Она вышла, а Хьюго позвал двух слуг, и они проводили его под руки в покои, так как день выдался трудным для старика, у которого осталась только одна сила – сила несгибаемой воли.
– Фи, фи, фи, – вновь прервал рассказчика поэт, – слабовато, ничего не скажешь. Пьеса окончена, тайна ненависти Хьюго раскрыта, любовь между Лионелем и Аликс тоже, любопытство удовлетворено, публика уходит или свистит. Опус не удался.
– Но мне кажется, – возразил Дьявол, – теперь самое время для развития страстей.
– Развитие страстей, – насмешливо повторил драматург, – что-то в духе «Заиры» или «Федры». Восемнадцатый и девятнадцатый века давным-давно создали подробный кадастр человеческого сердца. Мой дорогой соавтор (а если я напишу пьесу, вы будете моим соавтором, я поставлю мое имя на пьесе, а вы получите четверть всех прав), ведь не станете же вы утверждать, что развитие страстей зависит от исторического колорита?
– Исторический колорит в драме не представляется мне первоочередной необходимостью, – заметил Луицци.
– О! Тогда, – сказал поэт, – мы впадаем в трагедию выспренную или жалостную, что в стихах очень скучно.
– Простите, господа, – вмешался Дьявол, – мне кажется вы оба не правы. Страсть может иметь историческую окраску, поскольку страсти расцветают на почве нравов эпохи и отмечены ее особой печатью: слишком велико различие между суровым средневековым норманном, который завоевывает все шпагой, и рафинированным господином времен Людовика Тринадцатого, напичканного испанской галантностью и мадригалами, слишком далеко от повесы в кружевах времен Регентства, предающегося оргиям, до гусара империи, ухаживающего за дамами с хлыстом в руке.
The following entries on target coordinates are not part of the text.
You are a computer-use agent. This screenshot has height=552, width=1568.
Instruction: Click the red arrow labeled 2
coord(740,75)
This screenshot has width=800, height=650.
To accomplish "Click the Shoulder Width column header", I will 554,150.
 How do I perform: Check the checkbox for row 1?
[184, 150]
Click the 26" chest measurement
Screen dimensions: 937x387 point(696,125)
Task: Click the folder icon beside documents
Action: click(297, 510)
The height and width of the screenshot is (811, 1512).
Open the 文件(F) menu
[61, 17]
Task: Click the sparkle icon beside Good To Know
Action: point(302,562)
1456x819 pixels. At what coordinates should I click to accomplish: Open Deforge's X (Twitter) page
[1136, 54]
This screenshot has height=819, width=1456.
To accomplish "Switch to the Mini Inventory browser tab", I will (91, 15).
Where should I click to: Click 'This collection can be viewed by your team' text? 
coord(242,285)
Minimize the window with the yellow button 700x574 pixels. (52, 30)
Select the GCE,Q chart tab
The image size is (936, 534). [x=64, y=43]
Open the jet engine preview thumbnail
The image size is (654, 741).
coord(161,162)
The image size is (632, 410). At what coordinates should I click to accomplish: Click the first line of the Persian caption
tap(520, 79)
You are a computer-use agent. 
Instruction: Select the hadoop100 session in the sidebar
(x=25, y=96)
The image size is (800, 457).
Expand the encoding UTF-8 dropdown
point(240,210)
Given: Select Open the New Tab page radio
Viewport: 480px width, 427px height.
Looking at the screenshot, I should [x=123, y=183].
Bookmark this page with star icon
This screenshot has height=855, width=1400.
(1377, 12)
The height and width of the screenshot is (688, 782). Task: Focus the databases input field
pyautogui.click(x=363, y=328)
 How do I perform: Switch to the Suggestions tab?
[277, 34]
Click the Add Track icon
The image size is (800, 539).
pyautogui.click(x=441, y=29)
– Возможно, – согласился барон, – но помимо развития страстей, помимо исторических особенностей есть еще развязка этой истории, и именно ее мне хотелось бы узнать.
– Да, да, послушаем, – поддержал его поэт, – за недостатком драмы там, быть может, скрывается повесть.
– Тогда я позволю себе продолжить, – сказал рассказчик, – и надеюсь, развязка докажет вам, что страсти не лишены исторического колорита, и, кроме того, в своем развитии они зависят от эпохи и ее нравов.
Итак, Эрмессинда осталась одна. Требование мужа, на которое она согласилась так быстро, когда супруг подавил ее тяжестью жестоких воспоминаний, теперь, когда надо было заставить себя сообщить о нем сыну, показалось ей чудовищным. Что сказать Лионелю, чтобы изгнание из отчего дома не показалось юноше отвратительным капризом невыносимого тирана?
– Она могла во всем признаться, – предположил поэт.
– О нет, сударь, нет, – возразил рассказчик, – материнская стыдливость подчас сильнее стыдливости девственниц. Сказать сыну, который всегда уважал мать как самую чистую и святую из женщин: «Я всего-навсего изменяла мужу»; внезапно сказать ребенку, который гордится именем, которое он носит: «Это имя тебе не принадлежит»; добавить к признанию ошибки признание во лжи, которая длится двадцать два года, – нет, это невозможно, никакая мать не пойдет на такое, по меньшей мере без ужасной борьбы, без…
– Без красивого монолога, – добавил поэт, – на самом деле – это повод для прекрасного монолога. Но после монолога как поступила эта мать?